[About this exercise]: Word for word, repeat every record.

[Information provided]:

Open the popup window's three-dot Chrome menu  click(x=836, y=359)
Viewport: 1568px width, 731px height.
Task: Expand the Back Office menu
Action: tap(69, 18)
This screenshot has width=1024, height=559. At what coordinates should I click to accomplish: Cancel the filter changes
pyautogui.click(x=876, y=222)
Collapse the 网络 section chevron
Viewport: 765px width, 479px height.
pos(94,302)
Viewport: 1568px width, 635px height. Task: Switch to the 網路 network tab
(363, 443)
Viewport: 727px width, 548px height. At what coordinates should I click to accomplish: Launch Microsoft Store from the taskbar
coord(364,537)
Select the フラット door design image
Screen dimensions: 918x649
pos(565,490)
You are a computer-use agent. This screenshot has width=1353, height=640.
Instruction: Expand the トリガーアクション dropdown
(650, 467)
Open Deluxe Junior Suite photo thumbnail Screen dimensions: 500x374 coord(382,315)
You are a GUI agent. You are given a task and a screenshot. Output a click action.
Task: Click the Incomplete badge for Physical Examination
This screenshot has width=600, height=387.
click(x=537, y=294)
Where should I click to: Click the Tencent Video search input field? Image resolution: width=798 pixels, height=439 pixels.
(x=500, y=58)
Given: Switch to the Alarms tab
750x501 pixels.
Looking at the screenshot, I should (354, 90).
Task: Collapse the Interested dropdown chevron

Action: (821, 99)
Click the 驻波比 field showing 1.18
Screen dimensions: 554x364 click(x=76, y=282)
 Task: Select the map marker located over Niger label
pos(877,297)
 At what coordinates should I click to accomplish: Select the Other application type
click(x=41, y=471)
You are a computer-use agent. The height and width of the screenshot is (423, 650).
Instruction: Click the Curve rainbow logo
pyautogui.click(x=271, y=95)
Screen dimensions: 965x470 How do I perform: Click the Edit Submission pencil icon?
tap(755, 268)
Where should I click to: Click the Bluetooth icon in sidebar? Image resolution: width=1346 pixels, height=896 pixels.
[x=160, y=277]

[Solution for this exercise]:
Open the popup window's three-dot Chrome menu  click(x=836, y=359)
Viewport: 1568px width, 731px height.
Task: Expand the Back Office menu
Action: tap(69, 18)
This screenshot has width=1024, height=559. At what coordinates should I click to accomplish: Cancel the filter changes
pyautogui.click(x=876, y=222)
Collapse the 网络 section chevron
Viewport: 765px width, 479px height.
pos(94,302)
Viewport: 1568px width, 635px height. Task: Switch to the 網路 network tab
(363, 443)
Viewport: 727px width, 548px height. At what coordinates should I click to accomplish: Launch Microsoft Store from the taskbar
coord(364,537)
Select the フラット door design image
Screen dimensions: 918x649
pos(565,490)
You are a computer-use agent. This screenshot has width=1353, height=640.
Instruction: Expand the トリガーアクション dropdown
(650, 467)
Open Deluxe Junior Suite photo thumbnail Screen dimensions: 500x374 coord(382,315)
You are a GUI agent. You are given a task and a screenshot. Output a click action.
Task: Click the Incomplete badge for Physical Examination
This screenshot has width=600, height=387.
click(x=537, y=294)
Where should I click to: Click the Tencent Video search input field? Image resolution: width=798 pixels, height=439 pixels.
(x=500, y=58)
Given: Switch to the Alarms tab
750x501 pixels.
Looking at the screenshot, I should (354, 90).
Task: Collapse the Interested dropdown chevron

Action: (821, 99)
Click the 驻波比 field showing 1.18
Screen dimensions: 554x364 click(x=76, y=282)
 Task: Select the map marker located over Niger label
pos(877,297)
 At what coordinates should I click to accomplish: Select the Other application type
click(x=41, y=471)
You are a computer-use agent. The height and width of the screenshot is (423, 650).
Instruction: Click the Curve rainbow logo
pyautogui.click(x=271, y=95)
Screen dimensions: 965x470 How do I perform: Click the Edit Submission pencil icon?
tap(755, 268)
Where should I click to: Click the Bluetooth icon in sidebar? Image resolution: width=1346 pixels, height=896 pixels.
[x=160, y=277]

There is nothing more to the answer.